Soon we were making a right and then another right. I’d decided to stay off the highway. I suppose I was looking for something slightly rural. Of course, the logical thing would have been to take the highway for a half hour or so—urban Indiana does not take long to thin out—but I was also nervous to be driving with an unfamiliar wolf at high speeds. So we wove through a few streets until I found myself driving along a wealthy, suburban street, which would no doubt turn into a cul-de-sac from which I would never escape. I regarded my friend in the mirror. The wolf sat much like any canine, rolling back on his haunches, front feet planted, in the center of the seat. He was whining in a high-pitched way, as if he was controlling himself from barking. He was cute. He didn’t smell at all. His eyes were lovely and that coat of fur very impressive. Maybe he’d look good in a red leather collar—or even better, some sort of punk chic black-studded thing.
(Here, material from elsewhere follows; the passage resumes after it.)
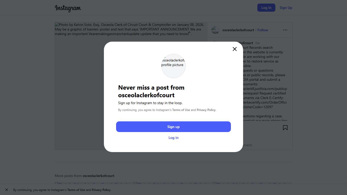The image size is (347, 195).
Task: Open the three-dot more options menu
Action: pos(285,30)
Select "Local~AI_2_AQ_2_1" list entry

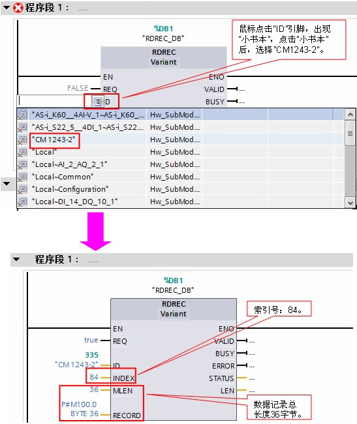(x=69, y=164)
“Quequeg,” I said in the rear view mirror. “Good boy, Quequeg.”
I was actually more focused on the rear view mirror than the road in front of me, when I saw in my peripheral vision a fortyish man walking what—to my limited view—was a well-groomed West Highland terrier. I think I was in the process of editing out that man and his pet and replacing them with me and mine when the wolf let out a fierce growl and jumped over the back seat and into my lap. I know I was screaming, screaming and driving. I slowed down then swung into the high curb and hit my brakes. The man walking the dog looked up with momentary surprise. The wolf’s claws scrabbled against the glass. I suppose he thought (as did I briefly) that I was being attacked by my dog. Growl growl growl, went the wolf. I grabbed the handle and started winding down the window. I saw the West Highland terrier’s eyes get very round. The dog was trying to get away, running as fast as his two-inch legs would take him. He was on one of those retractable leashes (a misnomer because they only extend, never retract, particularly at critical junctures) that was reeling out to its full capacity.
“Astro! Astro!” yelled the owner. But Astro was running, wrapping himself in tighter circles around his owner’s legs until finally his spiraling orbit came to a stop. I got the window down and Quequeg leaped into the suburban wilderness. I think he made his first kill. I suppose it was the terrier, but in his hunting Quequeg managed to knock down both beast and master. As all mammals have the same kind of blood when looked at with the naked eye, I’ve never been sure whose was spilling onto that immaculate sidewalk as I reversed away.
Did I feel bad? Sort of, but I had more important things to think about. The Midwest had developed these bizarre, sinister associations and I needed to get out. I saw the first sign indicating the direction to the highway and ground the car into fourth gear. Soon I was speeding at upwards of eighty miles an hour. I felt the speed was necessary, even though this made the car shudder in a way that caused my hands gripping the steering wheel to go numb. I’d never been further west than Chicago and the prospect was exciting. As a child, I remembered my classmates coming back from California burned up by the sun, full of stories of Disneyland. But my California—my West—was not a place soaked in sun, inhabited by giant mice and equally enormous dwarves. I had formed my opinions at an early age and these opinions had somehow made it, unquestioned, into my adulthood. In the same way, Captain Cook and Captain Hook had been conflated in my mind until a course in Australian history made it clear that Peter Pan and Captain Cook had never known each other. Similarly, my West was still populated by pioneers and their oxen, and their dreams being carted into impassible mountains, covered with snow. Somehow the lure of gold still existed for me. Unsophisticated, perhaps, but the West had been of no interest for many years. I’d been looking to Europe. To me the West was still undiscovered.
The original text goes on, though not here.